项目摘要 膝关节生物力学的模拟越来越多地用于开发个性化和可操作的知识 关于健康的体内平衡、肌肉骨骼疾病的影响和受伤的风险。计算建模 还可用于预测植入物的性能和安全性，并为外科组织重建提供信息， 康复战略。这是建模和仿真在生物医学中无处不在的自然结果， 膝关节是肌肉骨骼保健的主要关注点。然而，从始至终， 机械模拟的关键例子，以加速生物医学发现，并定期通知临床护理， 是稀缺的特别是在膝关节生物力学中，建模和模拟的令人信服的承诺尚未得到 实现了。计算模型及其预期利用的交付需要许多操作，这些操作共同 定义建模和仿真工作流。建模者的选择的变化和它们的模糊性 实现引入了影响建模和仿真生命周期中再现性的不确定性， 从中间产品到终端模拟结果。复制性对于更广泛的信誉至关重要 的模式实践。它的缺席在一个可接受的阈值内，由模型的预期用途决定， 采用模拟的重大障碍。膝关节模型的可扩展使用也受到以下负担的阻碍： 建模和仿真活动，缺乏专门的指导。在过去的颁奖期间，我们记录了 膝关节生物力学建模和仿真的艺术。从相同的数据开始， 模拟相同的模型用例，五个团队演示了每个团队的过程与其他团队的过程的不同之处。 这导致了组织结构的解剖学和机械表现的差异， 重要的是模拟预测。在拟议的项目中，我们首先旨在确定共识工作流程， 代表了计算膝关节生物力学的良好实践。协商一致意见将建立具体到一个 作为可信度框架使用的各种模型上下文集已经承认了深度的依赖性 和强度的建模活动对模型的预期用途。使用环境也决定了 模型、用于构建模型并验证其预测的数据量、计算资源和主题- 的特异性德尔菲法将有助于达成共识， 与全球膝关节建模专家进行结构化和迭代式外联。在第二个目标中， 将根据模拟所需的分辨率测试上下文相关共识工作流的准确性 产出五个团队将开发模型，并使用相同的数据进行模拟，具有相同的意图， 这一次，依赖于相同的建模和仿真工作流程。记录和传播共识 工作流，包括用例的结果和副产品，将统一并可能标准化高度 膝关节建模方法的零散生态系统。随后，它们将实现多站点、大规模和 膝关节生物力学的可靠计算机模拟试验。

项目成果

A Method to Compare Heterogeneous Types of Bone and Cartilage Meshes.

一种比较异种类型的骨和软骨网格的方法。

• DOI: 10.1115/1.4051281
• 发表时间: 2021
• 期刊: Journal of biomechanical engineering
• 作者: Rooks,NynkeB;Schneider,MarcoTY;Erdemir,Ahmet;Halloran,JasonP;Laz,PeterJ;Shelburne,KevinB;Hume,DonaldR;Imhauser,CarlW;Zaylor,William;Elmasry,Shady;Schwartz,Ariel;Chokhandre,SnehalK;AbdollahiNohouji,Neda;Besier,ThorF
• 通讯作者: Besier,ThorF

Deciphering the "Art" in Modeling and Simulation of the Knee Joint: Assessing Model Calibration Workflows and Outcomes.

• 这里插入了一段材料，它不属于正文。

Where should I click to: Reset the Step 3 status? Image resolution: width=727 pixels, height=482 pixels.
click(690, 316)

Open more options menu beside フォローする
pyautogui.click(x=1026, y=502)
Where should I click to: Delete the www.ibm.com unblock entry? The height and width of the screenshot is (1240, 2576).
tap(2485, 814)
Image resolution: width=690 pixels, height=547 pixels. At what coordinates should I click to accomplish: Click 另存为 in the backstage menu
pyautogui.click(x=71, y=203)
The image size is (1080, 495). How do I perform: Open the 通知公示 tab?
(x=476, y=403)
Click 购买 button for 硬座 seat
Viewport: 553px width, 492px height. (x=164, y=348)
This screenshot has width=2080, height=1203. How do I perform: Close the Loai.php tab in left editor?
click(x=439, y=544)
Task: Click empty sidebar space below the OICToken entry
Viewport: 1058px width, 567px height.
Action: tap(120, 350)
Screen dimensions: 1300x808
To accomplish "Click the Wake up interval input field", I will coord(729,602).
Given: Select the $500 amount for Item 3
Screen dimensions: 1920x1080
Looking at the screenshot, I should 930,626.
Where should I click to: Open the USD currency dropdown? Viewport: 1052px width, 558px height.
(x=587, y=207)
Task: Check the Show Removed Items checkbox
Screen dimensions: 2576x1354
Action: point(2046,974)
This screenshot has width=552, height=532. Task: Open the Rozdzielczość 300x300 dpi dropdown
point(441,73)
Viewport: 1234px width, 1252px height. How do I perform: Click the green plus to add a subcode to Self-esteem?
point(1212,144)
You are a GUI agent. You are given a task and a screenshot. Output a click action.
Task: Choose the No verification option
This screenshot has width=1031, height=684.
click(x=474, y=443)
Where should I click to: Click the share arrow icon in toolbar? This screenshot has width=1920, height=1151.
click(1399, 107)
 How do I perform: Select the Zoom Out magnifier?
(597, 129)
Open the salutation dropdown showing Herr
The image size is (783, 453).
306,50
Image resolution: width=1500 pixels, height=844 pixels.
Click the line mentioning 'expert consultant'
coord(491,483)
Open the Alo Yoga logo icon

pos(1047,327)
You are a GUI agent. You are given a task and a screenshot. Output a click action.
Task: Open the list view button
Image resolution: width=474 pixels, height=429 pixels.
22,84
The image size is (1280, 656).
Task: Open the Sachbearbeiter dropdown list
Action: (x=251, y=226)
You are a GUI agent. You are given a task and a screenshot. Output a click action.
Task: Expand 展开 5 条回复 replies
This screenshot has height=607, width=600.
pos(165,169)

解读膝关节建模和仿真中的“艺术”：评估模型校准工作流程和结果。

• DOI: 10.1115/1.4063627
• 发表时间: 2023
• 期刊: Journal of biomechanical engineering
• 作者: Andreassen,ThorE;Laz,PeterJ;Erdemir,Ahmet;Besier,ThorF;Halloran,JasonP;Imhauser,CarlW;Chokhandre,Snehal;Schwartz,Ariel;Nohouji,NedaAbdollahi;Rooks,NynkeB;Schneider,MarcoTY;Elmasry,Shady;Zaylor,William;Hume,DonaldR;She
• 通讯作者: She

Assessment of reporting practices and reproducibility potential of a cohort of published studies in computational knee biomechanics.

• DOI: 10.1002/jor.25358
• 发表时间: 2023-02
• 期刊: JOURNAL OF ORTHOPAEDIC RESEARCH
• 影响因子: 2.8
• 作者: Halloran, Jason P.;Nohouji, Neda Abdollahi;Hafez, Mhd A.;Besier, Thor F.;Chokhandre, Snehal K.;Elmasry, Shady;Hume, Donald R.;Imhauser, Carl W.;Rooks, Nynke B.;Schneider, Marco T. Y.;Schwartz, Ariel;Shelburne, Kevin B.;Zaylor, William;Erdemir, Ahmet
• 通讯作者: Erdemir, Ahmet

A generalized framework for determination of functional musculoskeletal joint coordinate systems.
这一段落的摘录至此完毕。